---------- Supplied data

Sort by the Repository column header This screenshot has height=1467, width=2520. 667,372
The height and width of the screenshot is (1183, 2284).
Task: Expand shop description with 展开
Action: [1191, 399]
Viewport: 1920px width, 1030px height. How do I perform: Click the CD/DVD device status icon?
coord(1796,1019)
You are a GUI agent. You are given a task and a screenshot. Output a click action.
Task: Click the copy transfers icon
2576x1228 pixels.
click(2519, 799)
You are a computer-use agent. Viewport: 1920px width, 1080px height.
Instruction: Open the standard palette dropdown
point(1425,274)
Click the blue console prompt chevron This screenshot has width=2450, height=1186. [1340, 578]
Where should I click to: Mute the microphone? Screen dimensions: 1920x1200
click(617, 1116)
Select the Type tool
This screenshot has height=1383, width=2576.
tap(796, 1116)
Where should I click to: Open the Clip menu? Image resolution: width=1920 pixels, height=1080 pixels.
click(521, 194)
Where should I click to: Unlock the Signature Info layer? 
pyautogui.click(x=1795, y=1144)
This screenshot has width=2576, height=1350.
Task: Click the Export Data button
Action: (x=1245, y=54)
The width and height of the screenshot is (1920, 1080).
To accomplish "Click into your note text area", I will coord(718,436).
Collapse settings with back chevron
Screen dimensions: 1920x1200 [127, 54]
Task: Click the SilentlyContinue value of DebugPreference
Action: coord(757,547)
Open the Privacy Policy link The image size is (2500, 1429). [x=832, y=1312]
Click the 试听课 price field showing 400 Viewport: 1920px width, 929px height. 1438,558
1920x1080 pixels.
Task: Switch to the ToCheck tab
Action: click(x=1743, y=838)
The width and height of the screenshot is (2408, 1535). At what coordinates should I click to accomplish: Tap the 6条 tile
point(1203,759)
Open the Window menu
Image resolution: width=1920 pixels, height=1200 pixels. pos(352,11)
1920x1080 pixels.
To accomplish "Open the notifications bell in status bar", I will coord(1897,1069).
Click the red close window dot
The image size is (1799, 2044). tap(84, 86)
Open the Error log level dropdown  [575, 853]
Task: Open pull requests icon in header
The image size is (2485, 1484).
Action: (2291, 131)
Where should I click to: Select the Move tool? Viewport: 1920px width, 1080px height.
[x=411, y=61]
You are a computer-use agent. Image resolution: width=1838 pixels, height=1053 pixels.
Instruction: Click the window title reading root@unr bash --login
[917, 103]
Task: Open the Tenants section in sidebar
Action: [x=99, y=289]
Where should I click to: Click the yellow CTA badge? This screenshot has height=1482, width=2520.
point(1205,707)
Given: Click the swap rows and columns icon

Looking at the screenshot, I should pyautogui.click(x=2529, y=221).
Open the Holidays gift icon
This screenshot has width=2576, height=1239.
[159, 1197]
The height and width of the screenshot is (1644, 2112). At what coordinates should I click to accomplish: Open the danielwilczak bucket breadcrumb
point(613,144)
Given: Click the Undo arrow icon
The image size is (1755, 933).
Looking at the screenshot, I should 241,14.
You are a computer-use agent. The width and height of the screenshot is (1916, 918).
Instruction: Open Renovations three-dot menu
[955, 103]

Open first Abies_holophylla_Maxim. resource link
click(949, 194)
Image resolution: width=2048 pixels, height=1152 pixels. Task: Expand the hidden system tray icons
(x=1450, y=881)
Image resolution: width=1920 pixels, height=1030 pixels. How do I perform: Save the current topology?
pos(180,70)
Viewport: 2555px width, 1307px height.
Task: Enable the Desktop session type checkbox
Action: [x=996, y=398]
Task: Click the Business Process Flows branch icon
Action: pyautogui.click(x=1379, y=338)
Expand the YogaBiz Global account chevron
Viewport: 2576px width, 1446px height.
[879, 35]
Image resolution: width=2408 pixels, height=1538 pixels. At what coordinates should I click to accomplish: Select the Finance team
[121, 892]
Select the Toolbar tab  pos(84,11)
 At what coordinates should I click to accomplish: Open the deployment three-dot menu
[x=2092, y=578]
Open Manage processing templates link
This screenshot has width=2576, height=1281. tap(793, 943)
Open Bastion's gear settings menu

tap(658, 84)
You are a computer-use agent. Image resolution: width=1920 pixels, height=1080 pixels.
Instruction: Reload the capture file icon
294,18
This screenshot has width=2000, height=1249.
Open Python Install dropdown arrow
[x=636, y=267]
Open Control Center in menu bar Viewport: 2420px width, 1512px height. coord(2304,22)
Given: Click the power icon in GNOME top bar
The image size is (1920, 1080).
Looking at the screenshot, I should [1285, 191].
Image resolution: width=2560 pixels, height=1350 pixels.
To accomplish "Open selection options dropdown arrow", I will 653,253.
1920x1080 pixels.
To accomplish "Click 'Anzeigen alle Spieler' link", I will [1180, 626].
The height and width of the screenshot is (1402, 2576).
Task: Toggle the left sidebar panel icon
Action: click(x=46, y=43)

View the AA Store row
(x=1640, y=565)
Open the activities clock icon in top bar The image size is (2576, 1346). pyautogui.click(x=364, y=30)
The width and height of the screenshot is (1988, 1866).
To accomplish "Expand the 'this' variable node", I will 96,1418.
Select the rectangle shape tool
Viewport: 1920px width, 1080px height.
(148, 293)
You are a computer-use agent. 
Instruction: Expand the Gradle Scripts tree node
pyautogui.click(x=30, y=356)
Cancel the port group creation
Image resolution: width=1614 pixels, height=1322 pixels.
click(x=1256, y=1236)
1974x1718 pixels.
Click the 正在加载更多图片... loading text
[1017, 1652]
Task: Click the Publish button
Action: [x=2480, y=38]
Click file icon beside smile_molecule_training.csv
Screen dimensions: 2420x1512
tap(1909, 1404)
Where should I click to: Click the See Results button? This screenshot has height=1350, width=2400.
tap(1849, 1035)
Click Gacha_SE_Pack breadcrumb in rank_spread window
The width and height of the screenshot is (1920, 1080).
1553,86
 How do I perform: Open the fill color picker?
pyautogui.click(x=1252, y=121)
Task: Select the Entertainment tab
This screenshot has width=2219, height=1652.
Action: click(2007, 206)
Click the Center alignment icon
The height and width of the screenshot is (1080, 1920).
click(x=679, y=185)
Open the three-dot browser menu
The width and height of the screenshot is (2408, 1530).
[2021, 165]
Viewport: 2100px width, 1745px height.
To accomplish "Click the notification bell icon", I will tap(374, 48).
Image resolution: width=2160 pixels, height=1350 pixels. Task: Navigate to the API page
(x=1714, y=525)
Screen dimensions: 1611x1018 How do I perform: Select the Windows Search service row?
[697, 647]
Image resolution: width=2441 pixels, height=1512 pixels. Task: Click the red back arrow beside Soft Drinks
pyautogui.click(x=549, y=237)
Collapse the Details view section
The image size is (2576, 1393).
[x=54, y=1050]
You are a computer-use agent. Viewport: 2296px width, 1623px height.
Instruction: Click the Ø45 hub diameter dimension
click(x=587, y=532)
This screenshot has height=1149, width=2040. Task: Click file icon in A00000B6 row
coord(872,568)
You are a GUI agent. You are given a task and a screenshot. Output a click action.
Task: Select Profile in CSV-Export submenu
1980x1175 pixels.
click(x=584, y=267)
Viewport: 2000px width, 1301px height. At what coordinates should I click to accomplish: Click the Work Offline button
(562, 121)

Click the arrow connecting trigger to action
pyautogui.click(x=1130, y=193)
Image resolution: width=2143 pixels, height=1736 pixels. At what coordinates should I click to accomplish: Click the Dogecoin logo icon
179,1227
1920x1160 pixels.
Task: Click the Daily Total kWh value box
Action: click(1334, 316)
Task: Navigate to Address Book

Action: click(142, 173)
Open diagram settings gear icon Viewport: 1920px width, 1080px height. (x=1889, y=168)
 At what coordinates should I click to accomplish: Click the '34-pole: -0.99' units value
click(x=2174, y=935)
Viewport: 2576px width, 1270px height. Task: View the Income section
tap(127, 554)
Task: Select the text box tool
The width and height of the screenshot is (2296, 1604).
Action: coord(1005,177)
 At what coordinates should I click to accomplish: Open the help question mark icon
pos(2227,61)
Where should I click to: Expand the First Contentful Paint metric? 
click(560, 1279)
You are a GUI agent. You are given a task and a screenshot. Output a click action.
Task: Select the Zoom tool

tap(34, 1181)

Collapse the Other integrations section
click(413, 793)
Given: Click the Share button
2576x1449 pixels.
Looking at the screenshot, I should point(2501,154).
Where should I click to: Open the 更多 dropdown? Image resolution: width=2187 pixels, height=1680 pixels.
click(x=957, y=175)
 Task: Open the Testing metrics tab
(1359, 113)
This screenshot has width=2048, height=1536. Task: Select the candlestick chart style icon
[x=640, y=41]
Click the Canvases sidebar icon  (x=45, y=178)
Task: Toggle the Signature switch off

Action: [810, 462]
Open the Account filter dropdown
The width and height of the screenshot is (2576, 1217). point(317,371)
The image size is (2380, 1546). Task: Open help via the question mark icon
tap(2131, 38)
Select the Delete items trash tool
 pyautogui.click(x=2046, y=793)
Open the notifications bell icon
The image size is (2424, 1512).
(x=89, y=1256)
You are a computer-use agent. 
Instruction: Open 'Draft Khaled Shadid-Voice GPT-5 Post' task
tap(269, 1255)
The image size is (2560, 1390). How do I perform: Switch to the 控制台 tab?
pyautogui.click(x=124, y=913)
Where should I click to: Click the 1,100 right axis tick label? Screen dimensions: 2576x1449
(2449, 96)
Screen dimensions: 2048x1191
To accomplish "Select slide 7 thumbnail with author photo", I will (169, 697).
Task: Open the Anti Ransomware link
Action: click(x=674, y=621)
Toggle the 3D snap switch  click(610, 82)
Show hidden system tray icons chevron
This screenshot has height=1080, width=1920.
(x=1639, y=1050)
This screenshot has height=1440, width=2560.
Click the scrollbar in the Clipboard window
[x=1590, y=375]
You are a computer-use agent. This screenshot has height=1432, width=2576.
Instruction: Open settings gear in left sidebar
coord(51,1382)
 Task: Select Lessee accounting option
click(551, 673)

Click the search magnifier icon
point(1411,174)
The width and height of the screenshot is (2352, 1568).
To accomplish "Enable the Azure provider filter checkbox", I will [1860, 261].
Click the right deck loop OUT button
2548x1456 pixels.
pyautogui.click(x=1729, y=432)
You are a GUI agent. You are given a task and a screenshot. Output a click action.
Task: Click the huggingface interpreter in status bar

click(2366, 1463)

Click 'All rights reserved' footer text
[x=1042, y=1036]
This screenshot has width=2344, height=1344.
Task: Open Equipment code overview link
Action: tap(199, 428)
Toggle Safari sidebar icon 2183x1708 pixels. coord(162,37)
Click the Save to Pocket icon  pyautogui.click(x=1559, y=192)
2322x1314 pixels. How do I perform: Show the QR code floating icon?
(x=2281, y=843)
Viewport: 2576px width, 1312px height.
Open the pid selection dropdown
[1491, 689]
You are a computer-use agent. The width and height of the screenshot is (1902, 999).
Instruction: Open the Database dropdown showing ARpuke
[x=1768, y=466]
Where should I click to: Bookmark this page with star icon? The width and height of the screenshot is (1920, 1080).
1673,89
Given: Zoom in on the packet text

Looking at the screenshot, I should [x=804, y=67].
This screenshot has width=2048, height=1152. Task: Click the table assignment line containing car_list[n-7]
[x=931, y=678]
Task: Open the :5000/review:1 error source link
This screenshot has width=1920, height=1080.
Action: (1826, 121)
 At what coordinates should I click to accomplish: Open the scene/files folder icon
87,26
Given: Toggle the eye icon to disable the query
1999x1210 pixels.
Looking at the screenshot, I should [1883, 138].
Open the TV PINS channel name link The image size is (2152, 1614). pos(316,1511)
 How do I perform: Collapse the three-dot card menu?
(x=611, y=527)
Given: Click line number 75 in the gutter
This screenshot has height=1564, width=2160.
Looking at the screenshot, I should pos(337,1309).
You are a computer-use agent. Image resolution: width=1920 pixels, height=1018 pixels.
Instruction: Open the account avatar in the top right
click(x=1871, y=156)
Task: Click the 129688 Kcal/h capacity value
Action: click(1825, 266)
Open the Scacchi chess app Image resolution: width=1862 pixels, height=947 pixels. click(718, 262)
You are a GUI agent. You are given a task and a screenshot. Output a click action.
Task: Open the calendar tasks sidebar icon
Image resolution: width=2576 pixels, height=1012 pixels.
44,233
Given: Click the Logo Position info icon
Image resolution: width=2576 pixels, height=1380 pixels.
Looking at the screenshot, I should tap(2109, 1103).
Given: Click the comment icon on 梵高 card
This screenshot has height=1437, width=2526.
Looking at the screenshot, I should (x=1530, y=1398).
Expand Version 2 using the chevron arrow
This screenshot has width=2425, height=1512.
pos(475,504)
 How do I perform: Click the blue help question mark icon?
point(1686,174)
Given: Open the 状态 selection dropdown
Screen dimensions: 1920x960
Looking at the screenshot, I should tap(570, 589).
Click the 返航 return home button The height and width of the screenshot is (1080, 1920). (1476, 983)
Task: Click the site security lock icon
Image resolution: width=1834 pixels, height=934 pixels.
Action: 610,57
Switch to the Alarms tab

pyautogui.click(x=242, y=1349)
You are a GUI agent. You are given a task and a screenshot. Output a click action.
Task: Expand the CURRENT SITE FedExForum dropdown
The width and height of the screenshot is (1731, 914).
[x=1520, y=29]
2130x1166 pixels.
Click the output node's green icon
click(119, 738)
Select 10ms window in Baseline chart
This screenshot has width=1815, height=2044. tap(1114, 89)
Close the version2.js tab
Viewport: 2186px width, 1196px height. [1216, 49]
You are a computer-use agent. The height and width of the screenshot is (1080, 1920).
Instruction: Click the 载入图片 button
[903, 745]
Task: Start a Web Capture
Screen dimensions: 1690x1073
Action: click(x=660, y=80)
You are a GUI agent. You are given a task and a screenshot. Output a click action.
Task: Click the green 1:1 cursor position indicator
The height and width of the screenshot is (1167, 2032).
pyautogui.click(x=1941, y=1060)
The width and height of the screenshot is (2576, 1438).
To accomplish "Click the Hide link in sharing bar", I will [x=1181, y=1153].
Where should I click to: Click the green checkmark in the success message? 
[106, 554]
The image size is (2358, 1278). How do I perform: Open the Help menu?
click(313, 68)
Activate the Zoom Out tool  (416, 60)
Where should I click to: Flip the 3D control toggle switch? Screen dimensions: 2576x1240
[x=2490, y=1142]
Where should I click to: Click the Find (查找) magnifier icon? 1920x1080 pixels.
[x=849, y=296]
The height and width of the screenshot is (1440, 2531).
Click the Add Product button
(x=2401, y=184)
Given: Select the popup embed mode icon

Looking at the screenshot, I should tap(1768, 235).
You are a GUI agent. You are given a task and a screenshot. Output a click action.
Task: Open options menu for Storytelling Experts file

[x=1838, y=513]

--------------------

• _Exercise goal_:
Your answer should be one number: how many lines in the material hold the string "notifications".

• _Response for this exercise_:
2